EXERCISE SET -
**A.** Translate this sentence from the blog posts about preparing for Tanzania into Spanish: "Yard sales require a ton of work, but the unloading of so much stuff also brings great relief!"
**B.** Reproduce everything in the blog posts about preparing for Tanzania from "On previous trips" down to "you for praying!".
**C.** Resume the blog posts about preparing for Tanzania after their final sentence.

── GIVEN PASSAGE

July 28, 2012   3 Comments

It Looks Like We’ve Been Robbed

We held our second and final yard sale this past Saturday. With the help of many friends and Laura’s sister, who came in for the week, we were able to sell almost everything we will not be taking with us to Tanzania. Once again we are amazed that God makes something so common rather extraordinary. The sale makes it possible for us to move out and it helps provide for our outfitting expenses. Beyond that, it also does our heart good to see our “stuff” go to a good friend or a stranger who was eagerly looking for that particular item. Yard sales require a ton of work, but the unloading of so much stuff also brings great relief!

Indeed it was a long day. We were scheduled to meet with Bible Chapel of Delhi Hills in Cincinnati on Sunday; our hosts there were expecting us to arrive that night. During the yard sale, a few hours before the departure, I learned that the brakes in our car had developed a significant leak. By God’s good providence the shop was able to fix the problem just before they closed. Our departure for Cincinnati was late, but we made it safely.

On previous trips to Cincinnati, we have met with the pastor and elders of Bible Chapel and discovered a mutual appreciation for an approach to missions which aims to develop local church leadership. Sharing our ministry with the church led to a number of excellent discussions about God’s merciful work in their lives. Many of whom also encouraged us by sharing how their response to God’s mercy involves laboring to see the gospel reach others in this world.

When we returned to Detroit on Monday, I couldn’t help think that our house appears to have been robbed. We’ve been left with a few odds and ends–but this is just where we planned to be. This week we will be packing what’s left, which will either make the passage with us or on the shipping container. Thank you for praying!

July 24, 2012   1 Comment

Last Trip West of Chicago

…before we depart for Africa. We were able to cram much family and ministry business into our recent trip through Iowa, Minnesota, and Wisconsin. On July 8 we joined Prior Lake Baptist Church in Prior Lake, MN, for their worship services. After being introduced in the morning service, we joined the children with whom we discussed life in Africa. There we resolved the error that tigers and triceratops are roaming wild in Africa and explained why children all over the world need to hear about Jesus Christ. Dan and Jana Eads have visited this church previously, so we reintroduced the work to them in the evening.

My dad, Ian, and I

We met with the leadership families of Grace Community Bible Church nearby in Lakeville before returning to Iowa that week. My youngest sister’s wedding was the following Saturday, July 14. This event provided opportunities to discuss our ministry with many members of my family–many of whom are unfamiliar with our approach to missions work. We pray that God would use such opportunities as a testimony of the faith. Of course, my extended family was also glad to meet our son and have the opportunity to see us before we leave for Africa.

────
── GIVEN RECORDS

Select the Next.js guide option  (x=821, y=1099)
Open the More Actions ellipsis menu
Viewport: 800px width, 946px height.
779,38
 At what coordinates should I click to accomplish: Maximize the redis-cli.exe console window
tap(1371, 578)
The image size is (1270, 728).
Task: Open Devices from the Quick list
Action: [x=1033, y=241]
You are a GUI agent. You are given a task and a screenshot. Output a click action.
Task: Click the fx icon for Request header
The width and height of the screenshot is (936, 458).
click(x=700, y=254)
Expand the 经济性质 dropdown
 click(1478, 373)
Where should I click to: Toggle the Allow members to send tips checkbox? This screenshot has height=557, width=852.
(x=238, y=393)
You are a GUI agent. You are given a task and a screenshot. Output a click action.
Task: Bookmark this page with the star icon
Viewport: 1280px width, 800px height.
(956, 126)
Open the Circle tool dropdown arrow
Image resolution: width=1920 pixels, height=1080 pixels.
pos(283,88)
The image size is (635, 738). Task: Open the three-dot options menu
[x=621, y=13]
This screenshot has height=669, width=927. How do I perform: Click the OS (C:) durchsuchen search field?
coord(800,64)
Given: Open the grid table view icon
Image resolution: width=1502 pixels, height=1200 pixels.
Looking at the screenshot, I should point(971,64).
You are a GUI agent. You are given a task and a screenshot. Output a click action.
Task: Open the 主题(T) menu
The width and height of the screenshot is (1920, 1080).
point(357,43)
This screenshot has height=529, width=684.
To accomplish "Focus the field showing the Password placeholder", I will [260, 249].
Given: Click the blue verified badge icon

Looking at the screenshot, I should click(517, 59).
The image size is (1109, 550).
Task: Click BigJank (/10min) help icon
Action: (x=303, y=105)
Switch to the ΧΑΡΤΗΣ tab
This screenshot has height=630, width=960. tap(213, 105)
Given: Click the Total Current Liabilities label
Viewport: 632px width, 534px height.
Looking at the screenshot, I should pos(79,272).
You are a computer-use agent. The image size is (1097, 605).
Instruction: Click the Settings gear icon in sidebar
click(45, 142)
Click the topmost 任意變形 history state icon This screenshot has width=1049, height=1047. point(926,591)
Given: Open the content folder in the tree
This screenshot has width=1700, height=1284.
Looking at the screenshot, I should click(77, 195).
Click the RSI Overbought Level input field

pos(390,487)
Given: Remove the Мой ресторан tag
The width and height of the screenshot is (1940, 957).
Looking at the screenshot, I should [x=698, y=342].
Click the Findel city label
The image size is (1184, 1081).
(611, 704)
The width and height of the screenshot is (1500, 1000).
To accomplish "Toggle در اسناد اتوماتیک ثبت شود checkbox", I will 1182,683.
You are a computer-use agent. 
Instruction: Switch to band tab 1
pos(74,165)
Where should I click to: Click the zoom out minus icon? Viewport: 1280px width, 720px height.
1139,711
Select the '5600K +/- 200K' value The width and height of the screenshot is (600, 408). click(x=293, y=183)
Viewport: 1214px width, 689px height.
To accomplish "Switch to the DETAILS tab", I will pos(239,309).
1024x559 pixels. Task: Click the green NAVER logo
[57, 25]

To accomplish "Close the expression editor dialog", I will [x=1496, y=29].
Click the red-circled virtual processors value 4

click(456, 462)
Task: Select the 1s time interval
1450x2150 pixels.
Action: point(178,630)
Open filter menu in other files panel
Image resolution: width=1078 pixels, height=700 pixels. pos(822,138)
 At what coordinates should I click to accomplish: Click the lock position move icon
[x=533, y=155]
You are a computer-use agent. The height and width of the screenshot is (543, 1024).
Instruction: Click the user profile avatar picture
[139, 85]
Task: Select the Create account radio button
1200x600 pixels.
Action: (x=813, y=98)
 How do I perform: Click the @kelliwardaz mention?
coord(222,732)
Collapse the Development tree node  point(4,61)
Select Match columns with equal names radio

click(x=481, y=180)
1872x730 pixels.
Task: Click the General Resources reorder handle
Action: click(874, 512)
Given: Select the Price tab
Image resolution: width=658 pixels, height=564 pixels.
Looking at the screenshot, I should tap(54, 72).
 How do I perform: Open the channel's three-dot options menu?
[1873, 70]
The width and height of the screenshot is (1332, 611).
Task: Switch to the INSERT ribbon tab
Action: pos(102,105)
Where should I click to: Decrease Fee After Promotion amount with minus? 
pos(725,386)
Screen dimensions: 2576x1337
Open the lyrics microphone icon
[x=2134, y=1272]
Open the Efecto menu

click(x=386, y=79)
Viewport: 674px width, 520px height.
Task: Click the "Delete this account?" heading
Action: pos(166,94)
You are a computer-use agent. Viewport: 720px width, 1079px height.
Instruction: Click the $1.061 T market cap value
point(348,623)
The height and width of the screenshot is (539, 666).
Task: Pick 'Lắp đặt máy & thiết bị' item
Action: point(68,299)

────

ANSWERS -
**A.** ¡Las ventas de garaje requieren muchísimo trabajo, pero deshacerse de tantas cosas también trae un gran alivio!

**B.**
On previous trips to Cincinnati, we have met with the pastor and elders of Bible Chapel and discovered a mutual appreciation for an approach to missions which aims to develop local church leadership. Sharing our ministry with the church led to a number of excellent discussions about God’s merciful work in their lives. Many of whom also encouraged us by sharing how their response to God’s mercy involves laboring to see the gospel reach others in this world.

When we returned to Detroit on Monday, I couldn’t help think that our house appears to have been robbed. We’ve been left with a few odds and ends–but this is just where we planned to be. This week we will be packing what’s left, which will either make the passage with us or on the shipping container. Thank you for praying!

**C.**
Is this heaven? No, this is Iowa

Unfortunately, that will be the last we see of Iowa for quite a while. That Sunday, July 15, we met with First Baptist Church in West Bend, WI. Pastor and Mrs. Dunford have met with us for lunch a year ago and greeted us at a pastor’s conference since then, so we were eager to meet the church which is benefitting from their service. After such an emotionally draining trip, we were glad to find much affinity between us and this church.

July 19, 2012   No Comments

Send-Off Meetings

Since plans for our transition from pre-field to field ministry have become settled, we have made efforts to schedule  meetings with as many of our current partners as possible. We have already given our final pre-field update to a few churches in Illinois, Connecticut, Massachusetts, and Michigan. This past week we visited Lakewood Baptist Church in Delafield, WI, to catch up with each other and discuss what our partnership will consist of once we land in Africa.

In various ways we communicated to each other that we are both still learning how any of our supporting churches will be involved in our ministry beyond prayer and financial support. The precedent set in the NT is that Paul’s partners in the gospel did more than send him money; they were involved in his work, providing for his other needs, and bearing the burden of spreading the gospel together (e.g., Philippians 1:27-30; 2:25; 4:2-3). These send-off meetings serve to reinforce this commitment even though neither of us are entirely sure what this will look like until we’re about knee-deep in the work.

Lakewood is one of a few of our partnering churches which organizes a group to represent the Gass Family to the rest of the congregation. These groups are a tangible expression of the church’s commitment to “hold the ropes.” In our limited experience this seems to be an effective means of working together. If for no other reason, it has facilitated profitable communication between us and the people supporting us. The believers of Lakewood Baptist Church shared on multiple occasions their excitement for being a part of this ministry in Tanzania. I’m glad to say that this is a genuinely mutual excitement.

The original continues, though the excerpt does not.